* Stored data
+ + + +

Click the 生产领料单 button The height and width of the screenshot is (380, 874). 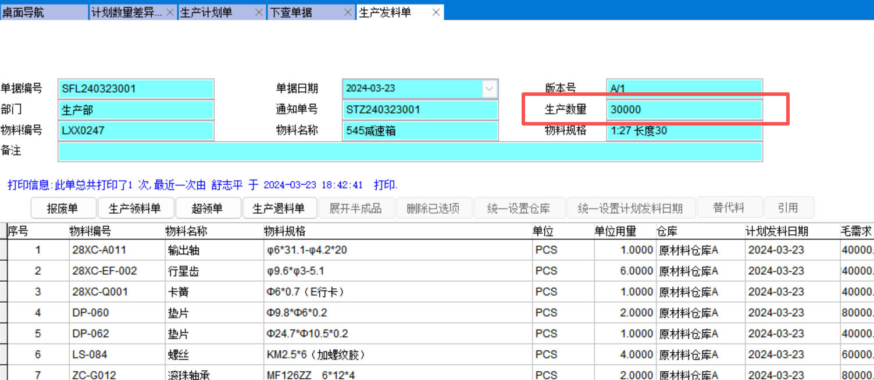pyautogui.click(x=134, y=208)
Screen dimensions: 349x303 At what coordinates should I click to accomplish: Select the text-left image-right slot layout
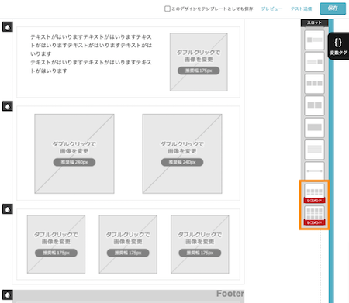click(x=314, y=62)
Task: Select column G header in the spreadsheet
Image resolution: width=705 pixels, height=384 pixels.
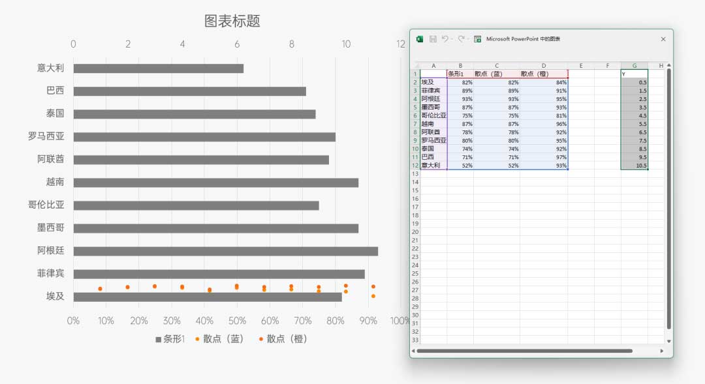Action: tap(634, 65)
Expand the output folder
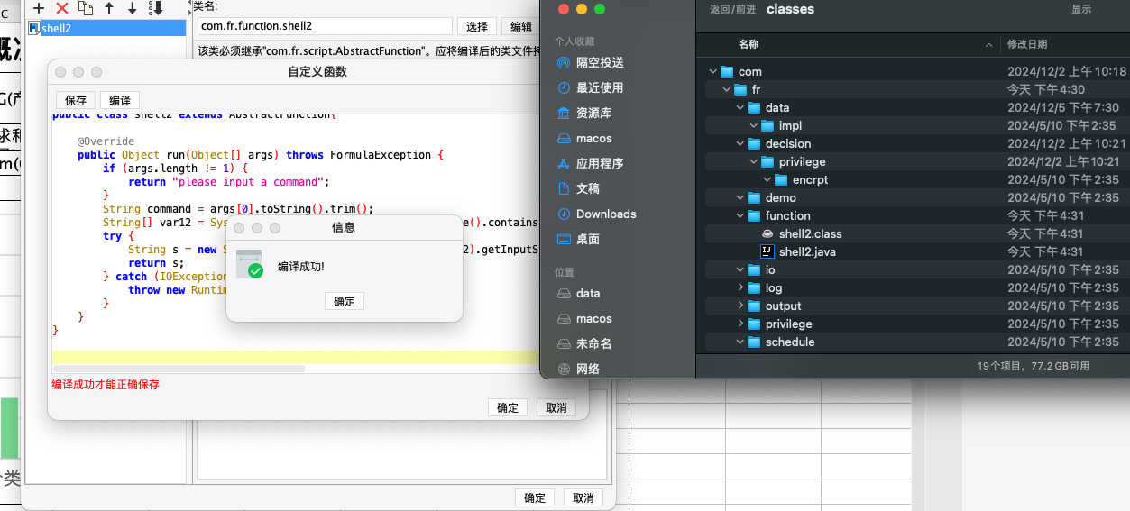 click(x=740, y=306)
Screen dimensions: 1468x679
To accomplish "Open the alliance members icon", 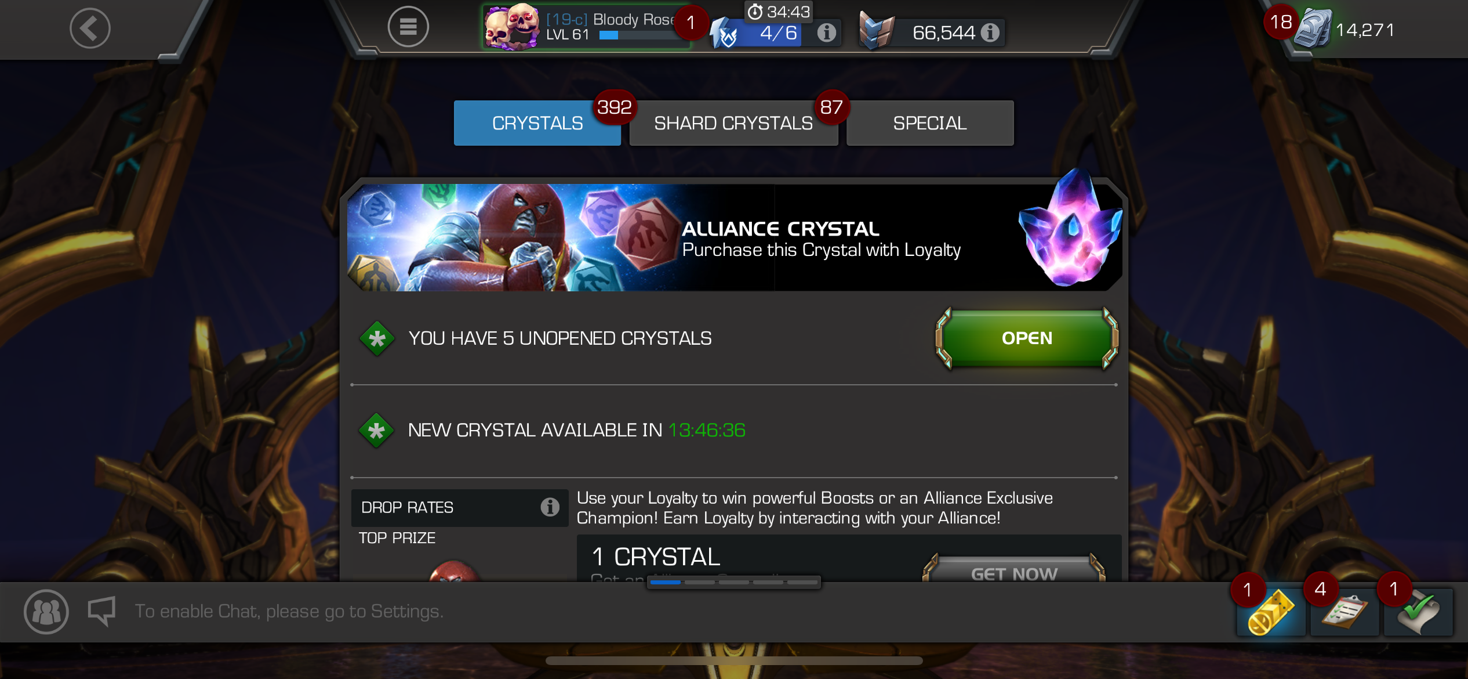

+ + + +

* Work required
Repeat only the lines from the line with "Expand the output folder" to the end of the entries, including both the first and the last line, and drop every picture.

* Written answer
Expand the output folder
 click(x=740, y=306)
Screen dimensions: 1468x679
To accomplish "Open the alliance members icon", 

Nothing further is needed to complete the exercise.